Aufgabe der vorliegenden Erfindung ist es daher, eine Vorrichtung zu schaffen, welche ähnlich kompakt wie jene mit den Mikrospiegeln ist und den hohen Kontrast, die hohe Lichtausbeute und die Robustheit der Methode mit den Glasfasern erreicht.
Die Aufgabe wird durch die gekennzeichneten Merkmale des Hauptanspruchs gelöst. Vorteilhafte Ausgestaltungen der Erfindung sind in den abhängigen Unteransprüchen gekennzeichnet .
Die Aufgabe wird erfindungsgemäß dadurch gelöst, daß eine Vorrichtung zur photolithographischen Belichtung von biologischen Stoffen geschaffen wird, umfassend mindestens eine Lichtquelle und ein modulierbares Phasengitter in Form einer elastischen Spiegelfläche, wobei die Spiegelfläche mittels an den Steuerelektroden angelegten elektrischen Spannungen gezielt lokal deformierbar ist.

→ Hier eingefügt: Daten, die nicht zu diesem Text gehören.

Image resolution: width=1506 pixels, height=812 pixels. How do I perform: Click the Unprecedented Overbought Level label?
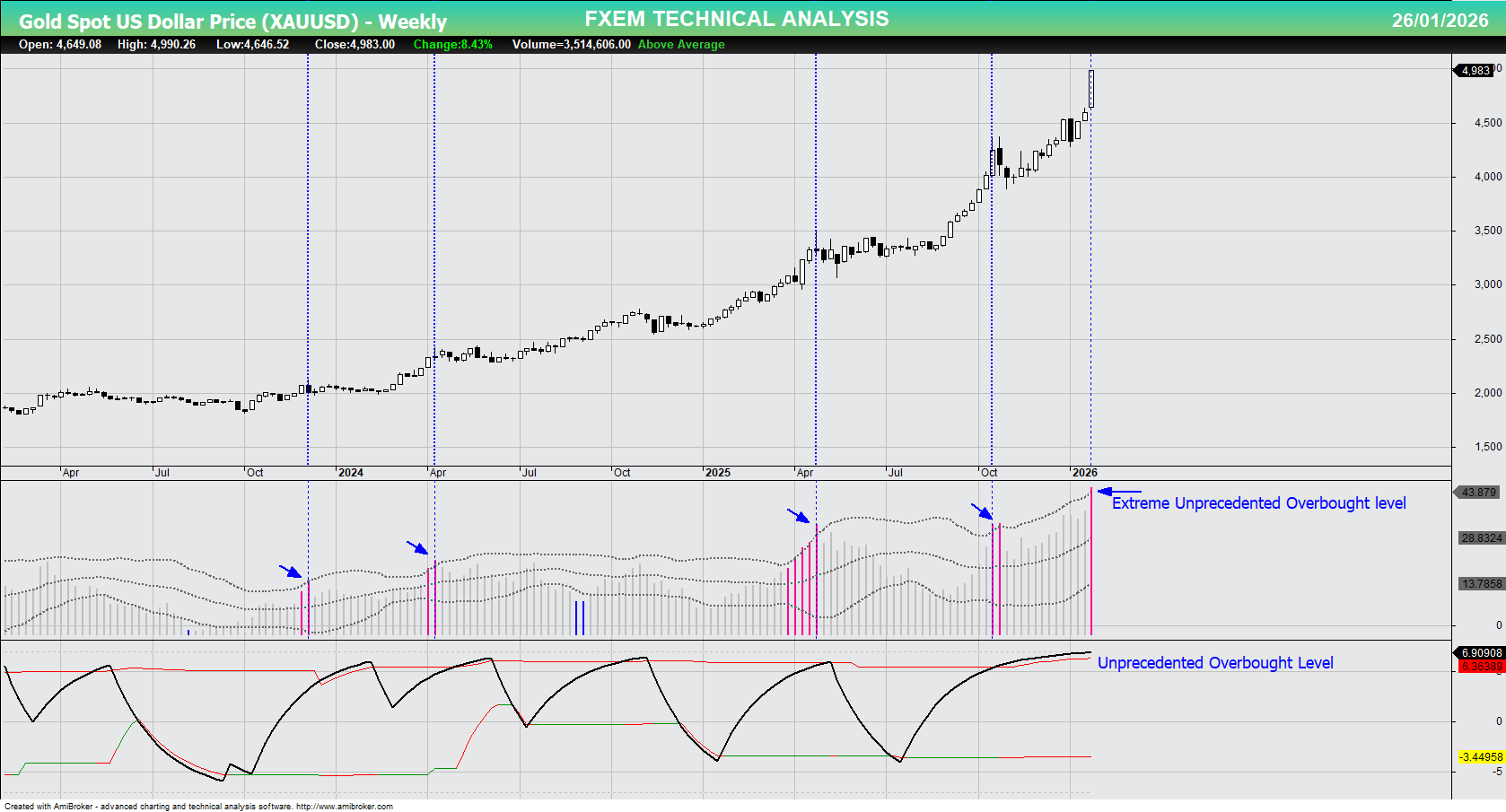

Bevorzugt ist es, daß die Lichtquelle monochromatisches oder kontinuierliches Licht in einem Wellenlängenbereich von 100 bis 800 nm aussendet. Besonders bevorzugt ist hierbei, daß die Lichtquelle ein Laser, eine Leuchtdiode, eine Metalldampflampe, eine Gasentladungslampe, eine Gasanregungslampe, eine Glühfadenlampe oder eine Lichtbogenlampe ist.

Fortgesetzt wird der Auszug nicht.